TASK ITEM A —
Name each genre that the review of Body Positive Power assigns to the book.
TASK ITEM B —
Pick up the review of Body Positive Power after its final sentence and write what comes next.

SOURCE DOCUMENT —
▶
This review is spoiler free.
“Hating out bodies is something that we can learn, and it sure as hell is something that we can unlearn.”
Published: 2018, by Random House Audiobooks.
Length: 10hrs 16mins (Narrated by Megan Jayne Crabbe)
Format: Audio-book
Genre: Nonfiction, Feminism, Self Help, Health, Mental Health
Contains: Body Image, Calorie Counting, Eating Disorders, Anorexia, Bulimia, Mental Health, Mental Illness, Psychiatric Hospitals
‘Body Positive Power: How to stop dieting, make peace with your body and live’ is a self help guide written by Instagram Influencer @bodyposipanda, to help those struggling with body image to embrace the Body Positivity movement. Convinced that our bodies aren’t the problem, Megan Jayne Crabbe leads you through the facts and figures to find happiness with who you are.
As someone who struggles with my Body Image, and as a follower of Megan Jayne Crabbe, I thought it was about time I delved into this audio-book and try my best to discover the secrets of Body Positivity. However, I was a little underwhelmed.
I love Megan Jayne Crabbe, having followed her on Instagram for a while now and I always perk up when I see her posts on my feed. The Body Positivity movement is amazing, and very much so needed, and it’s great to finally see so much representation being recognised nowadays. However, there was a few issues with this book that I simply couldn’t skim across and ignore.
◀
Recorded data
▶
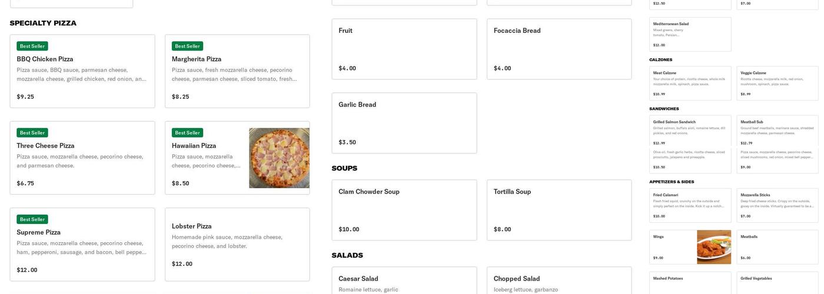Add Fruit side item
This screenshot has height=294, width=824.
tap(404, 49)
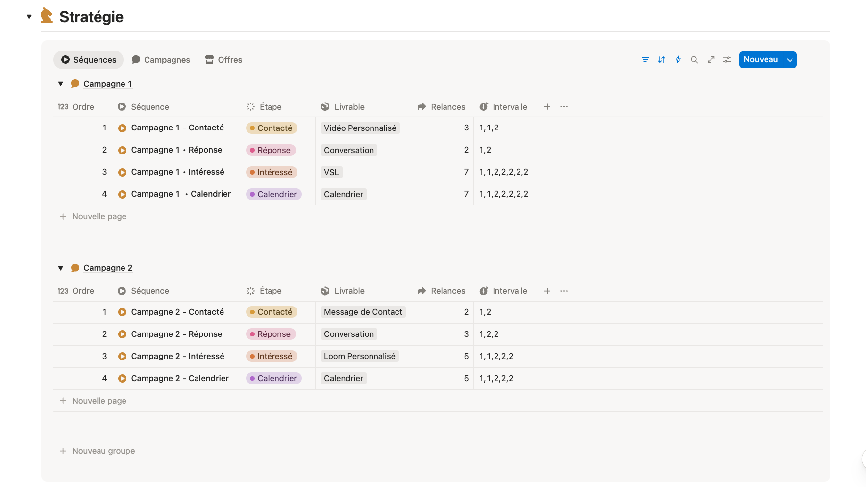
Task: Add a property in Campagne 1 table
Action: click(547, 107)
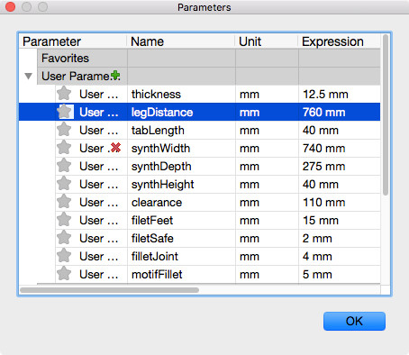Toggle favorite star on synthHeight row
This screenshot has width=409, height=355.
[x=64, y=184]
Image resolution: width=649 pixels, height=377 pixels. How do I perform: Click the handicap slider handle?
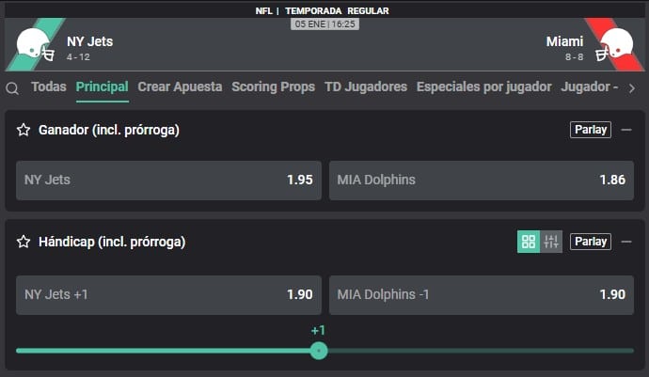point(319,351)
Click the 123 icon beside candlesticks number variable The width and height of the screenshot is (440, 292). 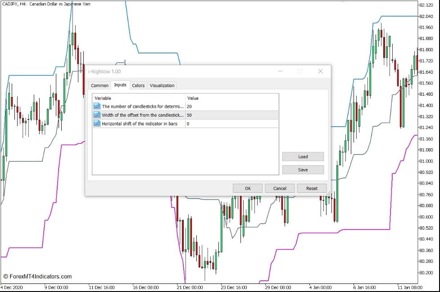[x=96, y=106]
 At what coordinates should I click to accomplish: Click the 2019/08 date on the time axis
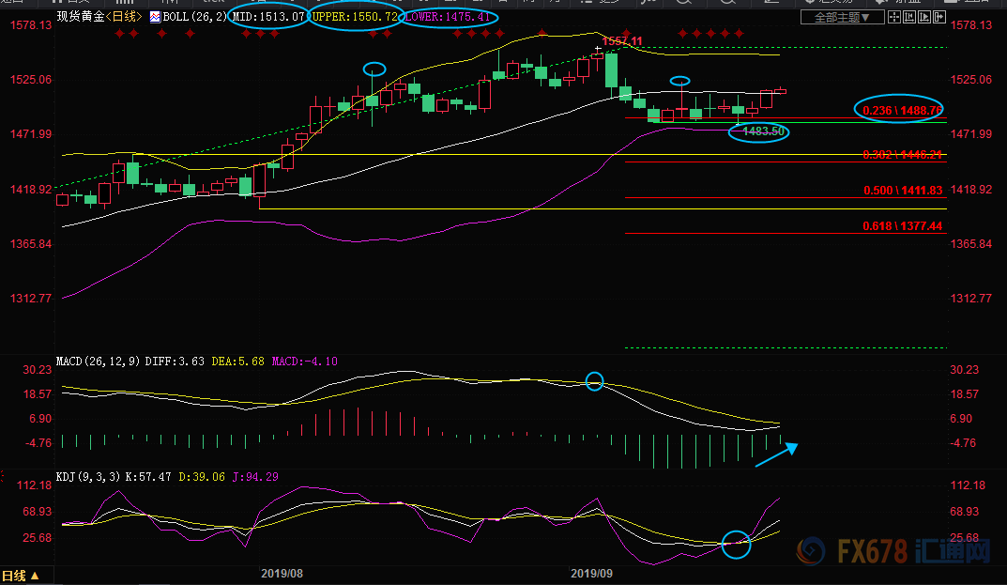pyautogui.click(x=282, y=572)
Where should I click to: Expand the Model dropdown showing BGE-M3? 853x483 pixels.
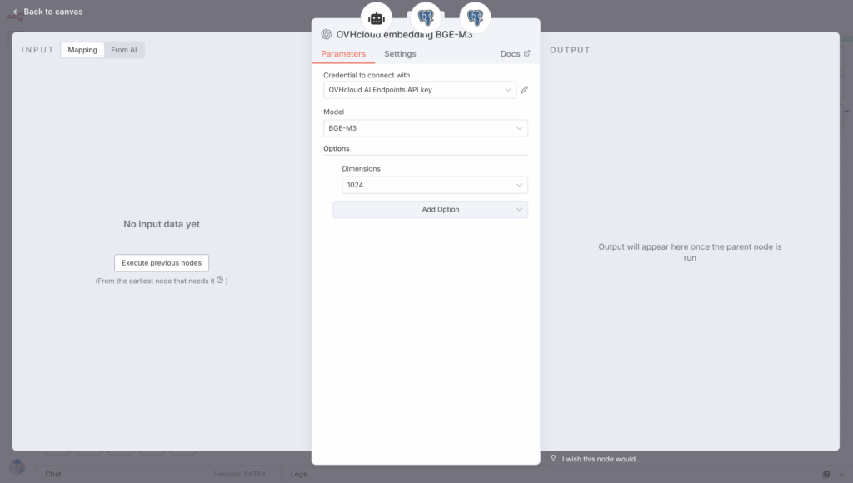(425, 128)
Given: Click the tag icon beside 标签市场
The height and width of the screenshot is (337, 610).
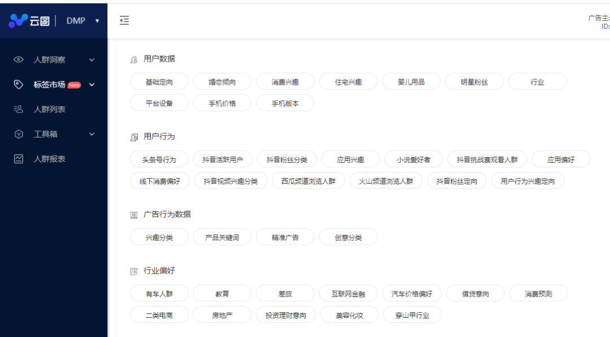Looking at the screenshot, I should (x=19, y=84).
◀
▶
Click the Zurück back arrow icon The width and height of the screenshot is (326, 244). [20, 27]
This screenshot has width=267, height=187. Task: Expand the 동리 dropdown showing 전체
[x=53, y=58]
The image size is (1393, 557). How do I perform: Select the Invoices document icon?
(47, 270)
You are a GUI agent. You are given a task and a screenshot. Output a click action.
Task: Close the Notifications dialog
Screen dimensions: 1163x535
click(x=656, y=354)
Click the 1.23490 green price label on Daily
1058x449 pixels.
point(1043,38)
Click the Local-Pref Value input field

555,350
◀
WRITTEN ANSWER A —
Nonfiction, Feminism, Self Help, Health, Mental Health

WRITTEN ANSWER B —
The majority of this guide is focused more on the media, and exactly why we hate our bodies so much. There’s a huge focus on the development of eating disorders due to this, yet the other causes of them get shadowed away from. Yes, I can understand that our culture encourages us to hate ourselves for profit, and it’s definitely something that we should be focusing on limiting for future generations, however, that is not the sole reason for these problems within society. Eating disorders are developed for a vast number of reasons, and only speaking of them as due to the media is an incredibly uneducated response; we need to give as much knowledge as possible to those who have no experience of them, and blaming it solely on the media will do more damage than good. I’m not stating that beauty culture has no reasoning behind it, that’s far from the truth, but I feel as if it’s much more complicated than Crabbe was making it seem in this guide.
The shortest chapter of this novel focusing on how to finally make peace with your body, which I believe is arguably the most important chapter within this self help guide; it’s the title after all. However, there wasn’t much focus on that being the case, merely reciting the statistics from previous chapters, leaving me left thinking “Now what?” rather than enlightened on exactly how to achieve body positivity.
Overall, I was left feeling a little disappointed in this read. It was inspiring at times, but I feel as if the title is a little misleading, and there was way to much concentration on the media being the cause when there is so much more that goes into the creation of body image issues.